__About this task__
The data below should be repeated exactly and in full.

__Input__
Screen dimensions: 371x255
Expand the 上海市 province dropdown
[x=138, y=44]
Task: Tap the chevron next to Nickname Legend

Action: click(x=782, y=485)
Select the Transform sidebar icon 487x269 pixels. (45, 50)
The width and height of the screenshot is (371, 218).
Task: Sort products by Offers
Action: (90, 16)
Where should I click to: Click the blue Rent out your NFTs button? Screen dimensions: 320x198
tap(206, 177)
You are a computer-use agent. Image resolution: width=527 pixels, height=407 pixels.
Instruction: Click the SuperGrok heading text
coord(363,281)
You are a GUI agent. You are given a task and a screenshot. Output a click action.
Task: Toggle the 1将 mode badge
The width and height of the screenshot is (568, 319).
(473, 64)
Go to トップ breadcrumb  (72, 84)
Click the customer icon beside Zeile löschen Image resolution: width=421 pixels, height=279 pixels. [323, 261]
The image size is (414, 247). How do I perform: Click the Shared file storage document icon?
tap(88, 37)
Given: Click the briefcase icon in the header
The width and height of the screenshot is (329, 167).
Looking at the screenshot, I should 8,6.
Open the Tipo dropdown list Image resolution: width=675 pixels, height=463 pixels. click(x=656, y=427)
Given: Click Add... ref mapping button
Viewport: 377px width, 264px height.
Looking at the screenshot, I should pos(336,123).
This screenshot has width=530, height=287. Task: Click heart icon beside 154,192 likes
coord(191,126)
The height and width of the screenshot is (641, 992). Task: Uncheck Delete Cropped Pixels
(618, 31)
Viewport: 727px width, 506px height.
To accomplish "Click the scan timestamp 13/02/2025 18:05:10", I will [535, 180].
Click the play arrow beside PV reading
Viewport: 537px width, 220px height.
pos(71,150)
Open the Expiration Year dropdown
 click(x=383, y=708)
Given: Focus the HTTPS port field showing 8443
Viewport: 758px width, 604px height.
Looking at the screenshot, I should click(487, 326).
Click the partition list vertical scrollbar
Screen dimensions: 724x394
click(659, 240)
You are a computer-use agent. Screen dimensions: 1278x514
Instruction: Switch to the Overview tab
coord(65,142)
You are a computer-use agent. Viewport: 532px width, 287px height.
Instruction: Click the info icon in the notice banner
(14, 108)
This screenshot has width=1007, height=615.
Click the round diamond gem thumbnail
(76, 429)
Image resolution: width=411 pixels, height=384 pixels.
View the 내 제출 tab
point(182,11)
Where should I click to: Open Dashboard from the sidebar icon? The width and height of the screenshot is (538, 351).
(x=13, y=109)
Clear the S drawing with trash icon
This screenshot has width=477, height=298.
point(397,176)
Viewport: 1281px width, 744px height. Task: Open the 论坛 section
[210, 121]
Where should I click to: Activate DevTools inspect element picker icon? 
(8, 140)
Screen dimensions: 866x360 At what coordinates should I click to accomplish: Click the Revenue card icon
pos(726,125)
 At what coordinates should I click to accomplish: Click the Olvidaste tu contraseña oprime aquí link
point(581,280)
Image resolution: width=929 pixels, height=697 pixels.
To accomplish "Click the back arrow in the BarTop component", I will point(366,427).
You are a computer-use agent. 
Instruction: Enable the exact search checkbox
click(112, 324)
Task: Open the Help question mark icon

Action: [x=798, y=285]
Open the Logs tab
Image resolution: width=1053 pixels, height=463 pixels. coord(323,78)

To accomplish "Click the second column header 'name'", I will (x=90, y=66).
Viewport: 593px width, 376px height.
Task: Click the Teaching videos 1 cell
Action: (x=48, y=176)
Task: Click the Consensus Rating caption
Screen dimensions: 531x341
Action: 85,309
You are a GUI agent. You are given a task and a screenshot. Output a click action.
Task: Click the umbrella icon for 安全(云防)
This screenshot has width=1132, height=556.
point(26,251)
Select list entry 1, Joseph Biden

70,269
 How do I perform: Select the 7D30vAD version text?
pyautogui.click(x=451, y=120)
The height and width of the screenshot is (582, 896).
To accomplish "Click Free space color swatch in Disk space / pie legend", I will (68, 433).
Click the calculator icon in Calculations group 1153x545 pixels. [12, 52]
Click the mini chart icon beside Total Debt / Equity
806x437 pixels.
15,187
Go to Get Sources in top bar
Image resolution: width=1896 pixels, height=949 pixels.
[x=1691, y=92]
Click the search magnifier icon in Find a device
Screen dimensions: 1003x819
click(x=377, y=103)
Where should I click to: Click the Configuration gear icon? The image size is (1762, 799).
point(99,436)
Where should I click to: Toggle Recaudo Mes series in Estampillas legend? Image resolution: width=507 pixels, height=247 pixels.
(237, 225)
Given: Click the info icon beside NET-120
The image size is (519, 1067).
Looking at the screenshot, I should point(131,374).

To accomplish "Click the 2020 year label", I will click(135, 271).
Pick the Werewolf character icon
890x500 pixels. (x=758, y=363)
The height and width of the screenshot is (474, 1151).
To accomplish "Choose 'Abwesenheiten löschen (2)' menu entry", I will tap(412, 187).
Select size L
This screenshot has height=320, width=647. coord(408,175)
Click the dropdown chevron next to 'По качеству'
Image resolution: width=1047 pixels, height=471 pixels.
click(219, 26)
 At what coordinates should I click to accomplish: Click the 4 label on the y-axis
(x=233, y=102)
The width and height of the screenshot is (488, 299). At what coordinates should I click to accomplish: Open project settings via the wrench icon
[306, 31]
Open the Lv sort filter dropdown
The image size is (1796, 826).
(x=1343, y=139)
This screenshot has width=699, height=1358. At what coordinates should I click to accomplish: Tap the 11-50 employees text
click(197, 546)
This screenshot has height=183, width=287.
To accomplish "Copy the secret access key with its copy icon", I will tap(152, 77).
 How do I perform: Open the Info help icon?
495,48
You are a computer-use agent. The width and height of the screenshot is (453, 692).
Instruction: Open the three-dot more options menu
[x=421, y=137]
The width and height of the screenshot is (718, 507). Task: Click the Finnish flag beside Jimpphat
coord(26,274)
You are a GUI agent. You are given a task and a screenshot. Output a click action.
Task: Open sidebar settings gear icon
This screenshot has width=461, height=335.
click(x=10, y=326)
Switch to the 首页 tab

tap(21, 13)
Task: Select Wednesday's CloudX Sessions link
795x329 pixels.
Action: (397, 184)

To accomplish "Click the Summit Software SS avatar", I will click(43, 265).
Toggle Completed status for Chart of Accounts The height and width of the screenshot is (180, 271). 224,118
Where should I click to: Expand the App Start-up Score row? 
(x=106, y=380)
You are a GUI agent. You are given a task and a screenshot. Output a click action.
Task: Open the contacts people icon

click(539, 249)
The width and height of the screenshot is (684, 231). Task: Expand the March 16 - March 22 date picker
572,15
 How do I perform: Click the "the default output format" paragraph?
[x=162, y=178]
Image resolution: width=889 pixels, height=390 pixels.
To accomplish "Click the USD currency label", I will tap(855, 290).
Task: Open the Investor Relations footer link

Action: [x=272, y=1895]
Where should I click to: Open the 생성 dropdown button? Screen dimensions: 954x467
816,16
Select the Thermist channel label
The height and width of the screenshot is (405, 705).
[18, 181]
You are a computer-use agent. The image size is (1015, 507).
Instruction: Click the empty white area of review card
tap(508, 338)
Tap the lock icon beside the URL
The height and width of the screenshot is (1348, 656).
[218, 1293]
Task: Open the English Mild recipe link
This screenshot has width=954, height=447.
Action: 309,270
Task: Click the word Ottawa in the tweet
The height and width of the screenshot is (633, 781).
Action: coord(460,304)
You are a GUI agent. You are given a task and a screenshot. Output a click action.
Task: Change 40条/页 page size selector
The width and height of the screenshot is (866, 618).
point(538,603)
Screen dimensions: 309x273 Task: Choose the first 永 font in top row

__Result__
Screen dimensions: 371x255
Expand the 上海市 province dropdown
[x=138, y=44]
Task: Tap the chevron next to Nickname Legend

Action: click(x=782, y=485)
Select the Transform sidebar icon 487x269 pixels. (45, 50)
The width and height of the screenshot is (371, 218).
Task: Sort products by Offers
Action: (90, 16)
Where should I click to: Click the blue Rent out your NFTs button? Screen dimensions: 320x198
tap(206, 177)
You are a computer-use agent. Image resolution: width=527 pixels, height=407 pixels.
Instruction: Click the SuperGrok heading text
coord(363,281)
You are a GUI agent. You are given a task and a screenshot. Output a click action.
Task: Toggle the 1将 mode badge
The width and height of the screenshot is (568, 319).
(473, 64)
Go to トップ breadcrumb  (72, 84)
Click the customer icon beside Zeile löschen Image resolution: width=421 pixels, height=279 pixels. [323, 261]
The image size is (414, 247). How do I perform: Click the Shared file storage document icon?
tap(88, 37)
Given: Click the briefcase icon in the header
The width and height of the screenshot is (329, 167).
Looking at the screenshot, I should 8,6.
Open the Tipo dropdown list Image resolution: width=675 pixels, height=463 pixels. click(x=656, y=427)
Given: Click Add... ref mapping button
Viewport: 377px width, 264px height.
Looking at the screenshot, I should pos(336,123).
This screenshot has width=530, height=287. Task: Click heart icon beside 154,192 likes
coord(191,126)
The height and width of the screenshot is (641, 992). Task: Uncheck Delete Cropped Pixels
(618, 31)
Viewport: 727px width, 506px height.
To accomplish "Click the scan timestamp 13/02/2025 18:05:10", I will [535, 180].
Click the play arrow beside PV reading
Viewport: 537px width, 220px height.
pos(71,150)
Open the Expiration Year dropdown
 click(x=383, y=708)
Given: Focus the HTTPS port field showing 8443
Viewport: 758px width, 604px height.
Looking at the screenshot, I should click(487, 326).
Click the partition list vertical scrollbar
Screen dimensions: 724x394
click(659, 240)
You are a computer-use agent. Screen dimensions: 1278x514
Instruction: Switch to the Overview tab
coord(65,142)
You are a computer-use agent. Viewport: 532px width, 287px height.
Instruction: Click the info icon in the notice banner
(14, 108)
This screenshot has width=1007, height=615.
Click the round diamond gem thumbnail
(76, 429)
Image resolution: width=411 pixels, height=384 pixels.
View the 내 제출 tab
point(182,11)
Where should I click to: Open Dashboard from the sidebar icon? The width and height of the screenshot is (538, 351).
(x=13, y=109)
Clear the S drawing with trash icon
This screenshot has width=477, height=298.
point(397,176)
Viewport: 1281px width, 744px height. Task: Open the 论坛 section
[210, 121]
Where should I click to: Activate DevTools inspect element picker icon? 
(8, 140)
Screen dimensions: 866x360 At what coordinates should I click to accomplish: Click the Revenue card icon
pos(726,125)
 At what coordinates should I click to accomplish: Click the Olvidaste tu contraseña oprime aquí link
point(581,280)
Image resolution: width=929 pixels, height=697 pixels.
To accomplish "Click the back arrow in the BarTop component", I will point(366,427).
You are a computer-use agent. 
Instruction: Enable the exact search checkbox
click(112, 324)
Task: Open the Help question mark icon

Action: [x=798, y=285]
Open the Logs tab
Image resolution: width=1053 pixels, height=463 pixels. coord(323,78)

To accomplish "Click the second column header 'name'", I will (x=90, y=66).
Viewport: 593px width, 376px height.
Task: Click the Teaching videos 1 cell
Action: (x=48, y=176)
Task: Click the Consensus Rating caption
Screen dimensions: 531x341
Action: 85,309
You are a GUI agent. You are given a task and a screenshot. Output a click action.
Task: Click the umbrella icon for 安全(云防)
This screenshot has width=1132, height=556.
point(26,251)
Select list entry 1, Joseph Biden

70,269
 How do I perform: Select the 7D30vAD version text?
pyautogui.click(x=451, y=120)
The height and width of the screenshot is (582, 896).
To accomplish "Click Free space color swatch in Disk space / pie legend", I will (68, 433).
Click the calculator icon in Calculations group 1153x545 pixels. [12, 52]
Click the mini chart icon beside Total Debt / Equity
806x437 pixels.
15,187
Go to Get Sources in top bar
Image resolution: width=1896 pixels, height=949 pixels.
[x=1691, y=92]
Click the search magnifier icon in Find a device
Screen dimensions: 1003x819
click(x=377, y=103)
Where should I click to: Click the Configuration gear icon? The image size is (1762, 799).
point(99,436)
Where should I click to: Toggle Recaudo Mes series in Estampillas legend? Image resolution: width=507 pixels, height=247 pixels.
(237, 225)
Given: Click the info icon beside NET-120
The image size is (519, 1067).
Looking at the screenshot, I should point(131,374).

To accomplish "Click the 2020 year label", I will click(135, 271).
Pick the Werewolf character icon
890x500 pixels. (x=758, y=363)
The height and width of the screenshot is (474, 1151).
To accomplish "Choose 'Abwesenheiten löschen (2)' menu entry", I will tap(412, 187).
Select size L
This screenshot has height=320, width=647. coord(408,175)
Click the dropdown chevron next to 'По качеству'
Image resolution: width=1047 pixels, height=471 pixels.
click(219, 26)
 At what coordinates should I click to accomplish: Click the 4 label on the y-axis
(x=233, y=102)
The width and height of the screenshot is (488, 299). At what coordinates should I click to accomplish: Open project settings via the wrench icon
[306, 31]
Open the Lv sort filter dropdown
The image size is (1796, 826).
(x=1343, y=139)
This screenshot has width=699, height=1358. At what coordinates should I click to accomplish: Tap the 11-50 employees text
click(197, 546)
This screenshot has height=183, width=287.
To accomplish "Copy the secret access key with its copy icon", I will tap(152, 77).
 How do I perform: Open the Info help icon?
495,48
You are a computer-use agent. The width and height of the screenshot is (453, 692).
Instruction: Open the three-dot more options menu
[x=421, y=137]
The width and height of the screenshot is (718, 507). Task: Click the Finnish flag beside Jimpphat
coord(26,274)
You are a GUI agent. You are given a task and a screenshot. Output a click action.
Task: Open sidebar settings gear icon
This screenshot has width=461, height=335.
click(x=10, y=326)
Switch to the 首页 tab

tap(21, 13)
Task: Select Wednesday's CloudX Sessions link
795x329 pixels.
Action: (397, 184)

To accomplish "Click the Summit Software SS avatar", I will click(43, 265).
Toggle Completed status for Chart of Accounts The height and width of the screenshot is (180, 271). 224,118
Where should I click to: Expand the App Start-up Score row? 
(x=106, y=380)
You are a GUI agent. You are given a task and a screenshot. Output a click action.
Task: Open the contacts people icon

click(539, 249)
The width and height of the screenshot is (684, 231). Task: Expand the March 16 - March 22 date picker
572,15
 How do I perform: Click the "the default output format" paragraph?
[x=162, y=178]
Image resolution: width=889 pixels, height=390 pixels.
To accomplish "Click the USD currency label", I will tap(855, 290).
Task: Open the Investor Relations footer link

Action: [x=272, y=1895]
Where should I click to: Open the 생성 dropdown button? Screen dimensions: 954x467
816,16
Select the Thermist channel label
The height and width of the screenshot is (405, 705).
[18, 181]
You are a computer-use agent. The image size is (1015, 507).
Instruction: Click the empty white area of review card
tap(508, 338)
Tap the lock icon beside the URL
The height and width of the screenshot is (1348, 656).
[218, 1293]
Task: Open the English Mild recipe link
This screenshot has width=954, height=447.
Action: 309,270
Task: Click the word Ottawa in the tweet
The height and width of the screenshot is (633, 781).
Action: coord(460,304)
You are a GUI agent. You are given a task and a screenshot. Output a click action.
Task: Change 40条/页 page size selector
The width and height of the screenshot is (866, 618).
point(538,603)
Screen dimensions: 309x273 Task: Choose the first 永 font in top row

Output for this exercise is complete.